■ **WORK INSTRUCTIONS**
Rescale the data from the line containing "This screenshot has width=420, height=270." through the end of the data, inclusive. Reproduce every one of those lines, requests included, and multiply each coordinate in the answers by 1.45, rounding to whole numbers with halves rounded up; leave the pictures out of your answer.
_ _ _ _ _ _ _
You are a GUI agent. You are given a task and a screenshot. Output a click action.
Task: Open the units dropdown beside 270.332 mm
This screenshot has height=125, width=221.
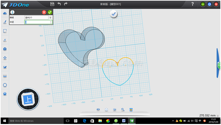click(x=218, y=116)
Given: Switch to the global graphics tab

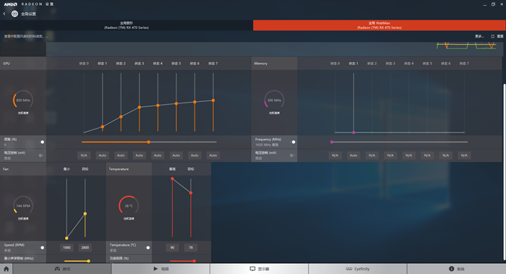Looking at the screenshot, I should (x=127, y=25).
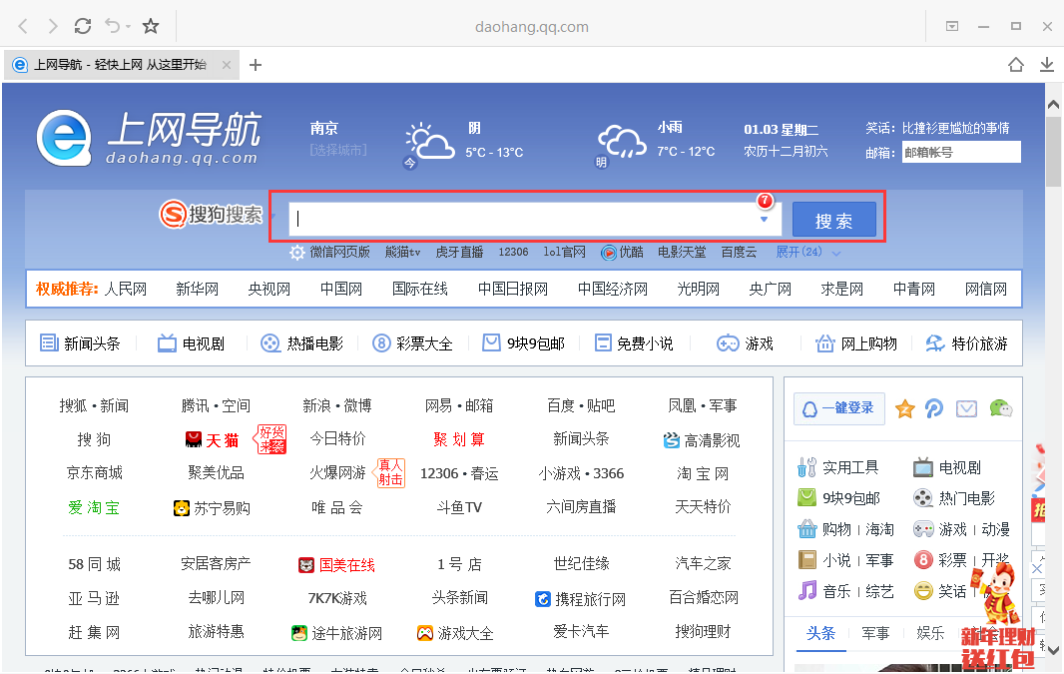
Task: Bookmark this page with the star icon
Action: pyautogui.click(x=151, y=26)
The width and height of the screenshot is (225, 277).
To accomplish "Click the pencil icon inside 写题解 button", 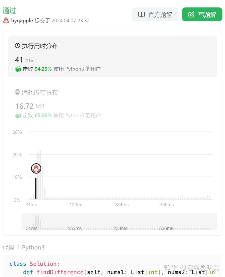I will [191, 14].
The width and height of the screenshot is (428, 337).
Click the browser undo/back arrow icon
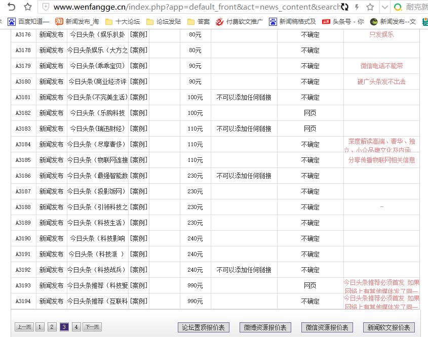click(11, 7)
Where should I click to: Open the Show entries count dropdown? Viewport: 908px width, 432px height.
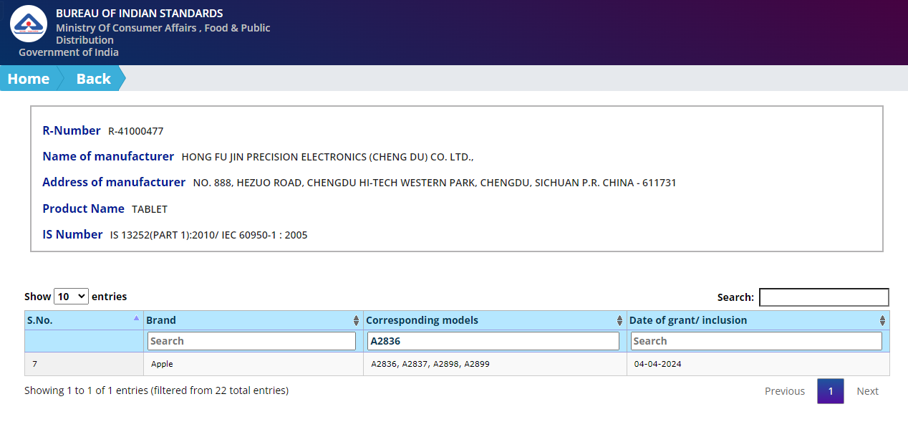coord(71,296)
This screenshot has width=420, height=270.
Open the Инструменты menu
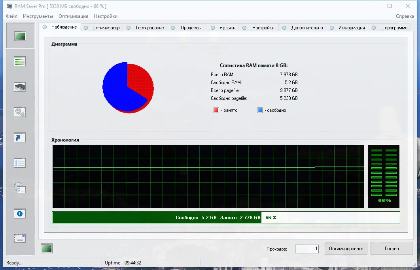[x=38, y=16]
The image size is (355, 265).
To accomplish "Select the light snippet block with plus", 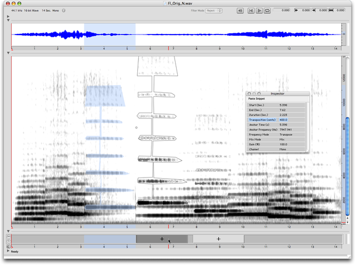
_ _ _ _ _ _ _
■ **SOLUTION**
This screenshot has width=420, height=270.
Open the Инструменты menu
[x=55, y=23]
The image size is (355, 265).
To accomplish "Select the light snippet block with plus", 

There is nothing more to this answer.